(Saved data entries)
********

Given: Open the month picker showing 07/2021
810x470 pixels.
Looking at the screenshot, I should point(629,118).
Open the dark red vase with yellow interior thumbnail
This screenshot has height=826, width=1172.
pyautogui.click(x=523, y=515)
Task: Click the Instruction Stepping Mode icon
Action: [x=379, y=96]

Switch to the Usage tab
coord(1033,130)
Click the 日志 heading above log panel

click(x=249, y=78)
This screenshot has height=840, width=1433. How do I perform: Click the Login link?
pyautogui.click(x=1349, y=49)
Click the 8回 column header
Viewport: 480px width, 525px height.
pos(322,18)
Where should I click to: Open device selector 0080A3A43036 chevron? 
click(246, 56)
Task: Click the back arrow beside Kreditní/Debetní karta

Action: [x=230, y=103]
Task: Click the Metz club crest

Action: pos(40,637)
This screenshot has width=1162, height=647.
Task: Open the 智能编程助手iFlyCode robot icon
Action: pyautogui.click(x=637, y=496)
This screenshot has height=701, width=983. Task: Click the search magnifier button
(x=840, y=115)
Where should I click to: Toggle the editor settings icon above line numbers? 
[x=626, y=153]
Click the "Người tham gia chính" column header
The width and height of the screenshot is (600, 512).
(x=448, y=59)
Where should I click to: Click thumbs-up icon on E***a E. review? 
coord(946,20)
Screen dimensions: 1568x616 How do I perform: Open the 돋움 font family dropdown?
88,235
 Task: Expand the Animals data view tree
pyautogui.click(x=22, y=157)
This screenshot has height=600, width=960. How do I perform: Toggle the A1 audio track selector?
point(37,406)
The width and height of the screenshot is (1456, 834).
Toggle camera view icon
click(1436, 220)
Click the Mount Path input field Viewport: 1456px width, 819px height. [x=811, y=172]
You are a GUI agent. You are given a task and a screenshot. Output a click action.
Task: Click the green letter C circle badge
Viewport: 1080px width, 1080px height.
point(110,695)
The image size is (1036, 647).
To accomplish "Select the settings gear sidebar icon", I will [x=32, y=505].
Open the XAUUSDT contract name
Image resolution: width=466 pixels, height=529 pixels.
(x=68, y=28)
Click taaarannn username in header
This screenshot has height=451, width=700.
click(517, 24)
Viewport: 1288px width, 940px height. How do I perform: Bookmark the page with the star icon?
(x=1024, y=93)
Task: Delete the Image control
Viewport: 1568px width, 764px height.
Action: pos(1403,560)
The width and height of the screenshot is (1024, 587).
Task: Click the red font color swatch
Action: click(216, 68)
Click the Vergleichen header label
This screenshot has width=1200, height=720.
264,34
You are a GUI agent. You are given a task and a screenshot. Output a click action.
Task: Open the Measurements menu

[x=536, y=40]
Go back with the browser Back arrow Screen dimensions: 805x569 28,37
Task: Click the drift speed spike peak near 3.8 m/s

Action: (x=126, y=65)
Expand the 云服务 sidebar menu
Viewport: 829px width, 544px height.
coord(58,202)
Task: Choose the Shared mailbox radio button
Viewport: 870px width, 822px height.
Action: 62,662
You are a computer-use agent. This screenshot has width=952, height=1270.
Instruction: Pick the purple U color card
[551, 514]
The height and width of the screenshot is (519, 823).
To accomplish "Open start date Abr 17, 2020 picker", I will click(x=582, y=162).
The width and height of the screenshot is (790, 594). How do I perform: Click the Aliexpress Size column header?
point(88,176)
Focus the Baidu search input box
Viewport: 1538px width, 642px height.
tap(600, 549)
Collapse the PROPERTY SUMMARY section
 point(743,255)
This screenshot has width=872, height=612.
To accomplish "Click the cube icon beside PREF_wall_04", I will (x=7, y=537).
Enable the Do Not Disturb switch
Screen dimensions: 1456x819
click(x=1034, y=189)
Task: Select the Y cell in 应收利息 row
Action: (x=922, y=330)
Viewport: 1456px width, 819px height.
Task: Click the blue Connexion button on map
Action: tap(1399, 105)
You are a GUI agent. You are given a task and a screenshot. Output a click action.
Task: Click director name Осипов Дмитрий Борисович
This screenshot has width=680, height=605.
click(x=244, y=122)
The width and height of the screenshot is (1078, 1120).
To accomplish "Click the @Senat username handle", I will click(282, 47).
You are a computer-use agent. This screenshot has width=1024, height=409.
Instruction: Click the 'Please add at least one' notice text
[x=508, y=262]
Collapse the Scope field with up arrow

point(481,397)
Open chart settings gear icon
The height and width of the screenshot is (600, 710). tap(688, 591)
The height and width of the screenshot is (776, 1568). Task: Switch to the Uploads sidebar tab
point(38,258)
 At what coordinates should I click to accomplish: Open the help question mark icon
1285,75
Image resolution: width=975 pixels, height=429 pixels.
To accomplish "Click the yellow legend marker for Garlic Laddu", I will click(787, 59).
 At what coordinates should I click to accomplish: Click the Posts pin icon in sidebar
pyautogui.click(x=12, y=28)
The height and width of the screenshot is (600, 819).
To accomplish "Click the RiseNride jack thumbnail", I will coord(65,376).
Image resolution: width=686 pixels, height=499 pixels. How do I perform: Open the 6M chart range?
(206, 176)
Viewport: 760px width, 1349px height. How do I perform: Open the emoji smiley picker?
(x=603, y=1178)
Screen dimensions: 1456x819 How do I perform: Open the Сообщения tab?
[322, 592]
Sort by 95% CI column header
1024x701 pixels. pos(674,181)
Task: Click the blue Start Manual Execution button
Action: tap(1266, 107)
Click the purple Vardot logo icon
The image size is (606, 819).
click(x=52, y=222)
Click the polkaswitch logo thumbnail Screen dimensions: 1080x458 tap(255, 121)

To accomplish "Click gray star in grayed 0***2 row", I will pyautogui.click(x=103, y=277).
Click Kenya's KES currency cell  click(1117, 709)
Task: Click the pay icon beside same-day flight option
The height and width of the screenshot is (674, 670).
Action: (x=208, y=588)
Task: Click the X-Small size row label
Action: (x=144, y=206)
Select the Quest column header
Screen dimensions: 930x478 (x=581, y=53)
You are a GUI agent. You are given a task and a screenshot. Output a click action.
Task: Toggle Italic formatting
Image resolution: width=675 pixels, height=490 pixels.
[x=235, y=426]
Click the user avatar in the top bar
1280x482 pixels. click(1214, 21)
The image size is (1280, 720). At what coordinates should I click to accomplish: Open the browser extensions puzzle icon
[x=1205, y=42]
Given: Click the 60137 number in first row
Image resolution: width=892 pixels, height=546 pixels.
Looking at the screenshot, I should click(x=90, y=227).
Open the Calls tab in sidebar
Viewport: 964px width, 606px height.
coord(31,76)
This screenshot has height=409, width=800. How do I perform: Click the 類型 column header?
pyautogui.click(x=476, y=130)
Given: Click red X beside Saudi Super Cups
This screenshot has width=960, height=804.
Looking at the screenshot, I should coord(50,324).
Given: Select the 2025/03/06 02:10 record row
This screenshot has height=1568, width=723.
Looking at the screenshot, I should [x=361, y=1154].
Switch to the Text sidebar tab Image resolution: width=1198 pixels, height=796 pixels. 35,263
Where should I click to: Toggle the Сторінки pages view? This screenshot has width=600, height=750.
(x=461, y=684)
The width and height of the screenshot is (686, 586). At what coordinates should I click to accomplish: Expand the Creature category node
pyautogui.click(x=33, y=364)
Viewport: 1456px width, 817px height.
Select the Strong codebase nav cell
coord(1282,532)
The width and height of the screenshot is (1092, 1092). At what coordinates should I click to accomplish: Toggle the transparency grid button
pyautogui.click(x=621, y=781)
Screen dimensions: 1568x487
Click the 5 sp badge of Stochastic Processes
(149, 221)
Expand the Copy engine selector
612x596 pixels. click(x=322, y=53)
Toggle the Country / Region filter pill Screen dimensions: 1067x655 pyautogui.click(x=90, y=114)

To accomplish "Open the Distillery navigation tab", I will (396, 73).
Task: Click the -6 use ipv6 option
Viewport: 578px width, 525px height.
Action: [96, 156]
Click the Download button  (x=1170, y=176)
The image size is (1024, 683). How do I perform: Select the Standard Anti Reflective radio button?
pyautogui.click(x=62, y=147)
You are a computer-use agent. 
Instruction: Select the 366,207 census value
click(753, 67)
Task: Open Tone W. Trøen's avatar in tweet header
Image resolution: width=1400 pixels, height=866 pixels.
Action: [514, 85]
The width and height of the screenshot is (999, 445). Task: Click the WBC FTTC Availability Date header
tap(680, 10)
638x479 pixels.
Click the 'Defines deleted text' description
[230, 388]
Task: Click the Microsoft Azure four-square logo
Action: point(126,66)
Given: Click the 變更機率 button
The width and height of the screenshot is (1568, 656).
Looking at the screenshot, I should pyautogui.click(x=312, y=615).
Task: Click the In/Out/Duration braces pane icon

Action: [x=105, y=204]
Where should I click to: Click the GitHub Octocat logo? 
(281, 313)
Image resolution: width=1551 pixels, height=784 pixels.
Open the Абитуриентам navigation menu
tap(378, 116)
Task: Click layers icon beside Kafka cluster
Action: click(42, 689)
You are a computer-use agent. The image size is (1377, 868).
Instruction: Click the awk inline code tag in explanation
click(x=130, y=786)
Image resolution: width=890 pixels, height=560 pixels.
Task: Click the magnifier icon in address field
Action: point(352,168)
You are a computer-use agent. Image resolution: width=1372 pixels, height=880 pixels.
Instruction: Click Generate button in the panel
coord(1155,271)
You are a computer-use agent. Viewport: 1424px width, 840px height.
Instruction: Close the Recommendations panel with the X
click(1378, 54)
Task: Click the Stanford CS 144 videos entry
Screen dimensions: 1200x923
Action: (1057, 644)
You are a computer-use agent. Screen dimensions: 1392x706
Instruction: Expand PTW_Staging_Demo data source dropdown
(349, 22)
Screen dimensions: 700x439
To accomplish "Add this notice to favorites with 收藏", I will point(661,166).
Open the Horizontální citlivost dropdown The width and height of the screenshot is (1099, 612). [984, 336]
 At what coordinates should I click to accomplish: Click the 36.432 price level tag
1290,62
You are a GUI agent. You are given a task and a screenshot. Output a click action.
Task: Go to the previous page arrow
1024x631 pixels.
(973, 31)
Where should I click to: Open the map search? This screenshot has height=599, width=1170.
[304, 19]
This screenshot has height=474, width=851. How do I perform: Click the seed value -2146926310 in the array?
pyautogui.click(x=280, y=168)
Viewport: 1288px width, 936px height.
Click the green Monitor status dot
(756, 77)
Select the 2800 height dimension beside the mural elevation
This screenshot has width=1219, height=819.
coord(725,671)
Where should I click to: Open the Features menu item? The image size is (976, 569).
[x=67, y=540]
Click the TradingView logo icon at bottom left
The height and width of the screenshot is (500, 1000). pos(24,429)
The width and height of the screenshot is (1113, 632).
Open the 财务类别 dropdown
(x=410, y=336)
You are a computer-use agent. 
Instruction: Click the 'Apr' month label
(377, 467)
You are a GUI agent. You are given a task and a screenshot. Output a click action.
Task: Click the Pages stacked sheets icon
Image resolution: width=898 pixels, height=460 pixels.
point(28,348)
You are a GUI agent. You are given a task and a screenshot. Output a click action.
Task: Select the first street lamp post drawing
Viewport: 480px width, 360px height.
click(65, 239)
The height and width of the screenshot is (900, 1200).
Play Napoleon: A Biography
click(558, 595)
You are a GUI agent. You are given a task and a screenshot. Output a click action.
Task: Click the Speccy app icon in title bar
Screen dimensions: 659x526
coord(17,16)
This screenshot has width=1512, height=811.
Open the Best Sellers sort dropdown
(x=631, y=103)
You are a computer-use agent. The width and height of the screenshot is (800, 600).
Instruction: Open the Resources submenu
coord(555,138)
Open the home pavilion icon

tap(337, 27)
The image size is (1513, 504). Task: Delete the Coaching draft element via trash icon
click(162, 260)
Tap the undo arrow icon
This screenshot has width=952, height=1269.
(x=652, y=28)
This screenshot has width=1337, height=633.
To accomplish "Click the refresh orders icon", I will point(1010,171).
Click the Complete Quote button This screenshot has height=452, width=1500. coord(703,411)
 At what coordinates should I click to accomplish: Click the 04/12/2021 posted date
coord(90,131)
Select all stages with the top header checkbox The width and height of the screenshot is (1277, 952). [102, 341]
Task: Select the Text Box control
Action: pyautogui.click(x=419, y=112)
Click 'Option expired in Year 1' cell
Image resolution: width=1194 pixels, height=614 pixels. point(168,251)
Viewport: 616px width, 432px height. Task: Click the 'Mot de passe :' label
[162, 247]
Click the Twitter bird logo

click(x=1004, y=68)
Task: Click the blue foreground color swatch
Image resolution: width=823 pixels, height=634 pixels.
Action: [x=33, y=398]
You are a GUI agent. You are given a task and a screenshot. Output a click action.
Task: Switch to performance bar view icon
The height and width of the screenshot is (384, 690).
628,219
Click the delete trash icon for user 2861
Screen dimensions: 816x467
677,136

********

- [STATED GOAL] Please convert the lines from the one containing "Open the home pavilion icon" through the one containing "Action: [x=33, y=398]", both included, into a JSON list of strings with one string per line, leaving out blank lines.

- [RESPONSE TO THIS TASK]
[
  "Open the home pavilion icon",
  "tap(337, 27)",
  "The image size is (1513, 504). Task: Delete the Coaching draft element via trash icon",
  "click(162, 260)",
  "Tap the undo arrow icon",
  "This screenshot has width=952, height=1269.",
  "(x=652, y=28)",
  "This screenshot has width=1337, height=633.",
  "To accomplish \"Click the refresh orders icon\", I will point(1010,171).",
  "Click the Complete Quote button This screenshot has height=452, width=1500. coord(703,411)",
  " At what coordinates should I click to accomplish: Click the 04/12/2021 posted date",
  "coord(90,131)",
  "Select all stages with the top header checkbox The width and height of the screenshot is (1277, 952). [102, 341]",
  "Task: Select the Text Box control",
  "Action: pyautogui.click(x=419, y=112)",
  "Click 'Option expired in Year 1' cell",
  "Image resolution: width=1194 pixels, height=614 pixels. point(168,251)",
  "Viewport: 616px width, 432px height. Task: Click the 'Mot de passe :' label",
  "[162, 247]",
  "Click the Twitter bird logo",
  "click(x=1004, y=68)",
  "Task: Click the blue foreground color swatch",
  "Image resolution: width=823 pixels, height=634 pixels.",
  "Action: [x=33, y=398]"
]